> **Instructions for the task**
In the records below, reproduce exactly the lines from the one containing "The height and" through the one containing "Open the 工具", both included, and omit the pictures.

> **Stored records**
--- START ---

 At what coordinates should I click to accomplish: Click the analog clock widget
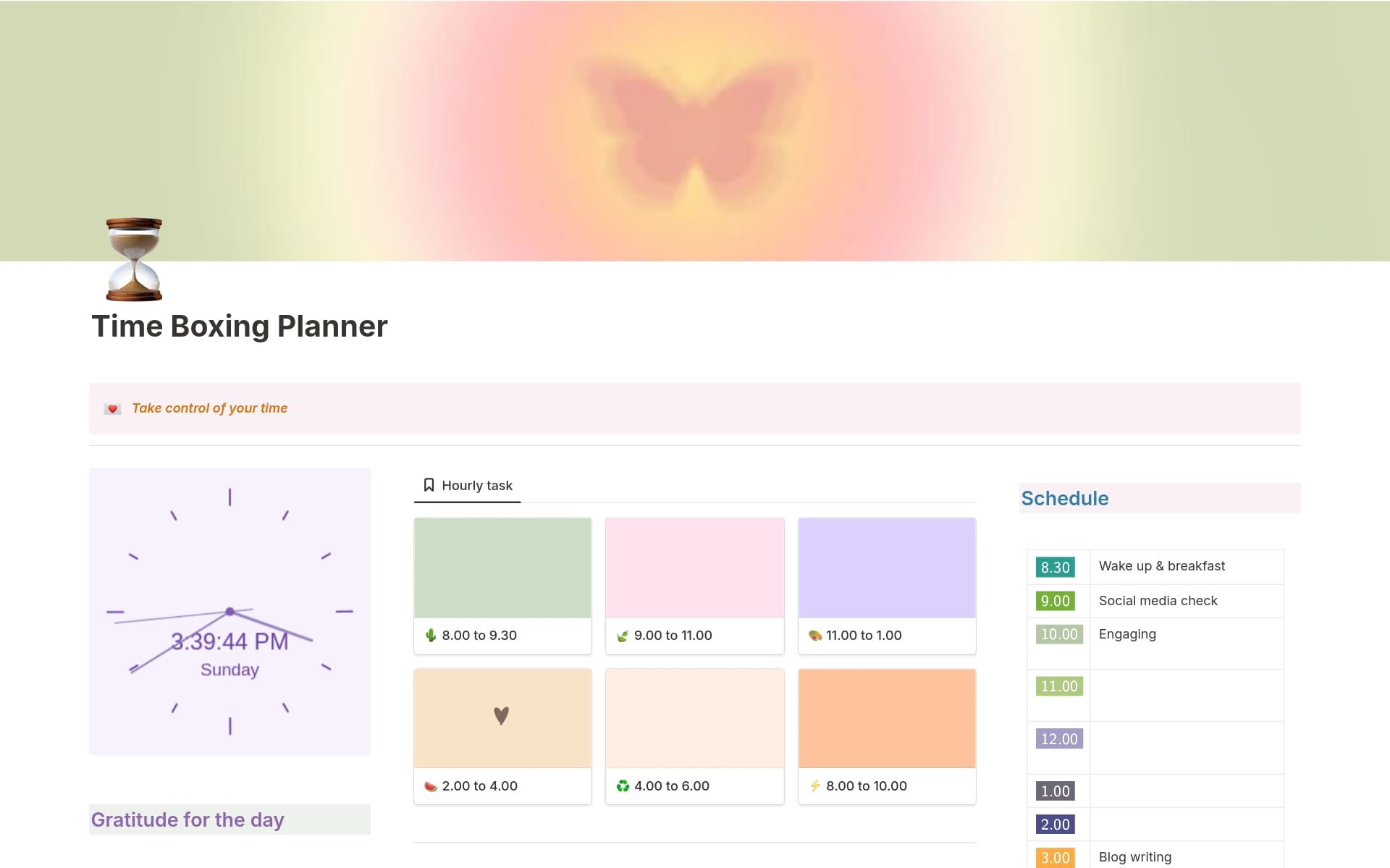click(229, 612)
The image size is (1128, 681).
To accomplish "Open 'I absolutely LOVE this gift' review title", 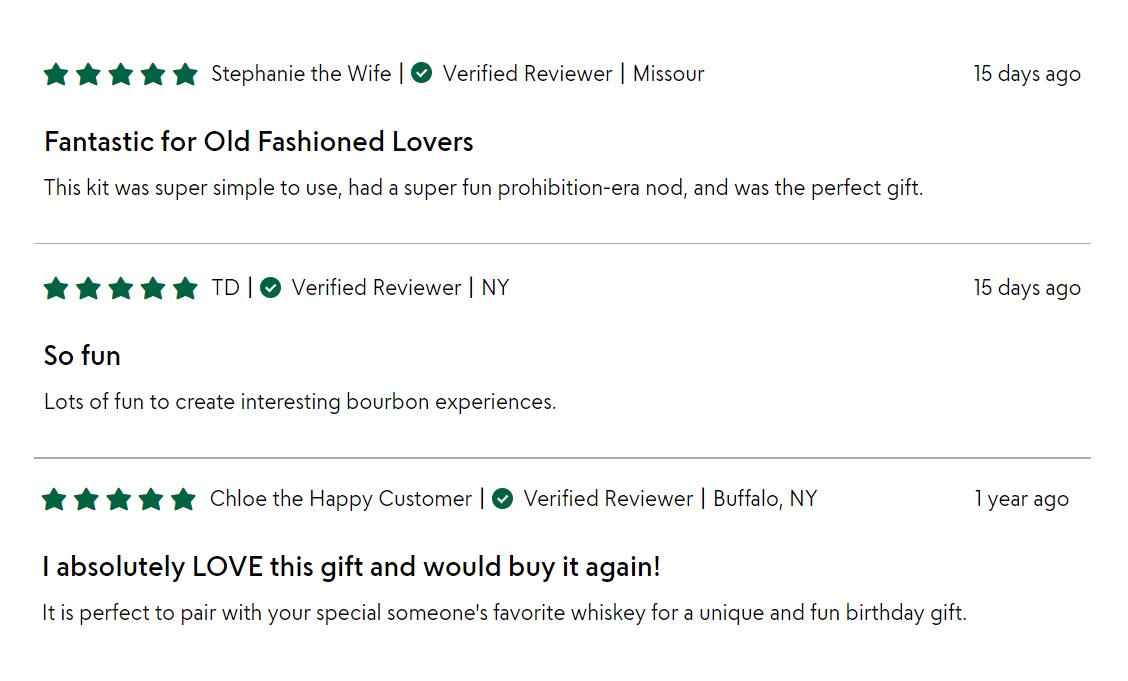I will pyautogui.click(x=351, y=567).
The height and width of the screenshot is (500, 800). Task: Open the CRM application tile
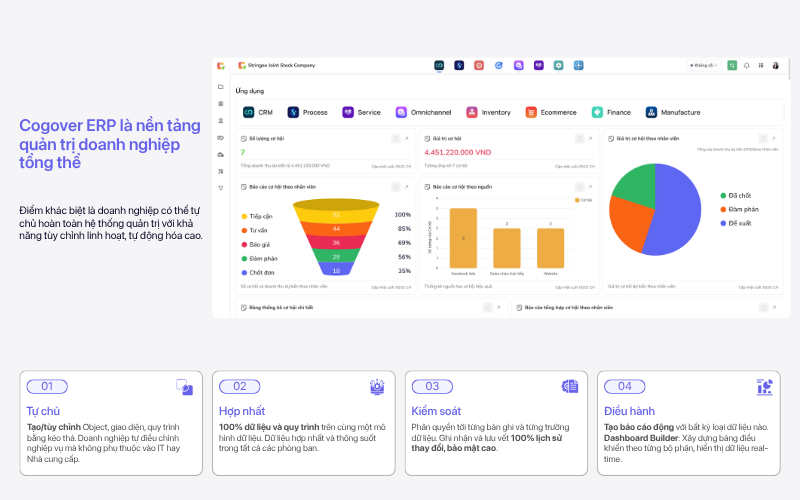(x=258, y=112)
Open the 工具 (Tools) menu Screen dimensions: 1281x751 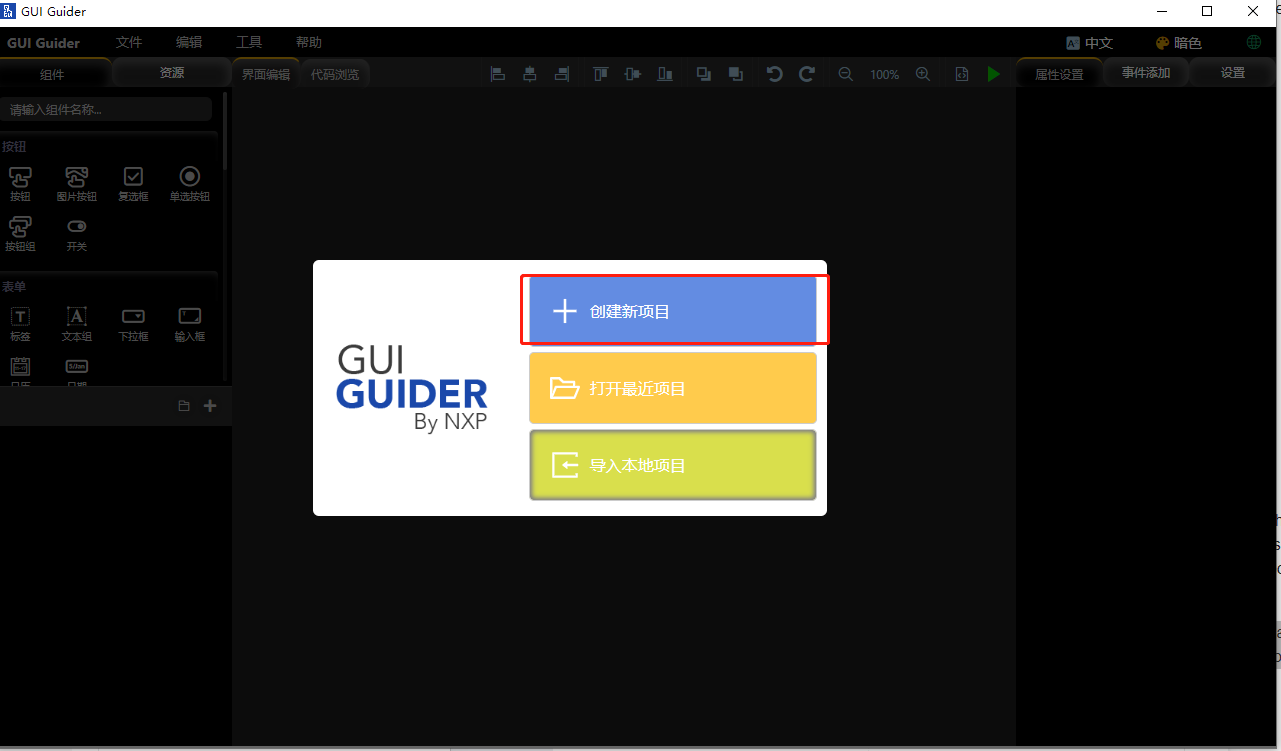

--- END ---
--- START ---

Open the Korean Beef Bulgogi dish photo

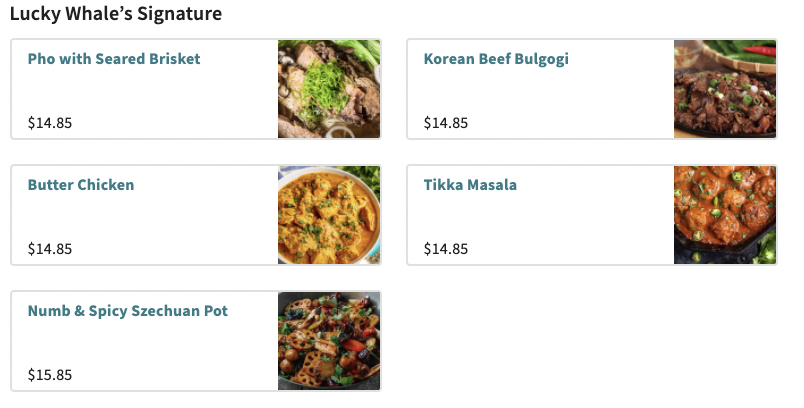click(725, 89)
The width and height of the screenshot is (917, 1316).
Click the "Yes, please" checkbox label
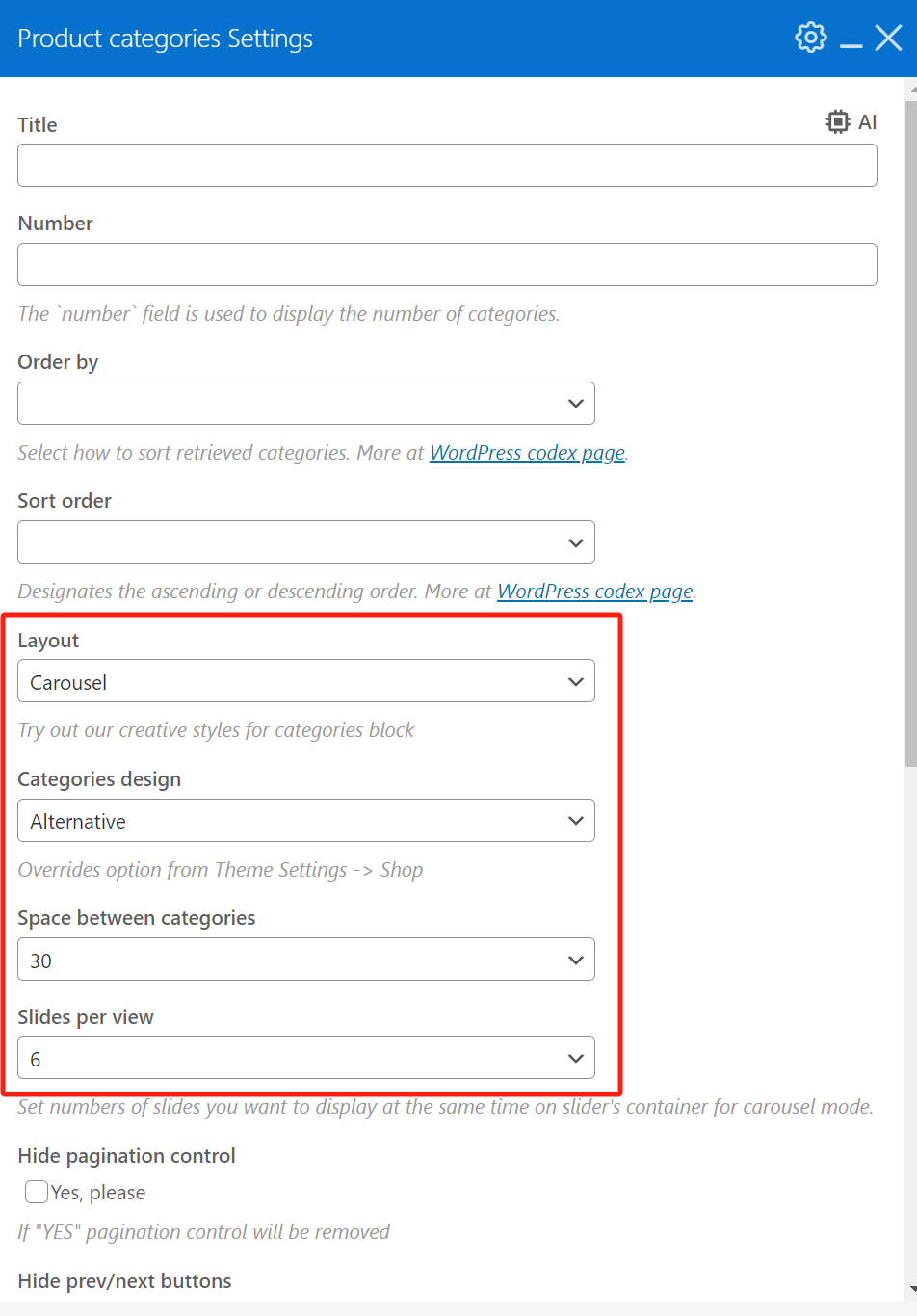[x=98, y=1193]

--- END ---

> **Exercise result**
The height and width of the screenshot is (500, 800). Task: Open the CRM application tile
(x=258, y=112)
Open the 工具 (Tools) menu Screen dimensions: 1281x751 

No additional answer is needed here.